## PROBLEM DETAILS:
Copy out every line of the data exactly; do not include the images.

## SUPPLIED ENTRIES:
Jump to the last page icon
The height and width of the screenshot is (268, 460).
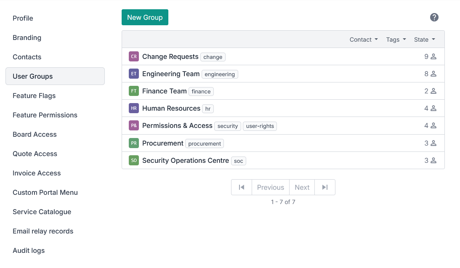[x=325, y=187]
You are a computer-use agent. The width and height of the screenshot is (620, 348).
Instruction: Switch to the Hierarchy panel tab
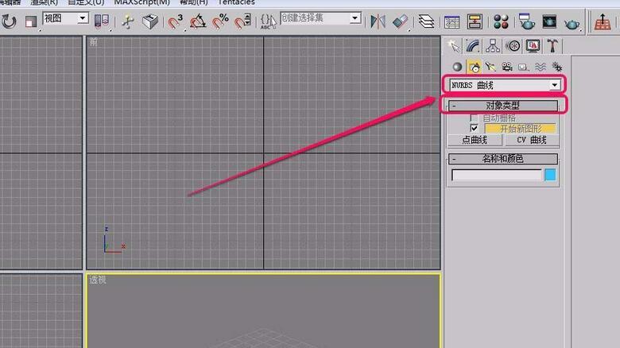click(x=493, y=46)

## SOLUTION FOR THIS TASK:
Jump to the last page icon
The height and width of the screenshot is (268, 460).
[x=325, y=187]
You are a computer-use agent. The width and height of the screenshot is (620, 348).
Instruction: Switch to the Hierarchy panel tab
click(x=493, y=46)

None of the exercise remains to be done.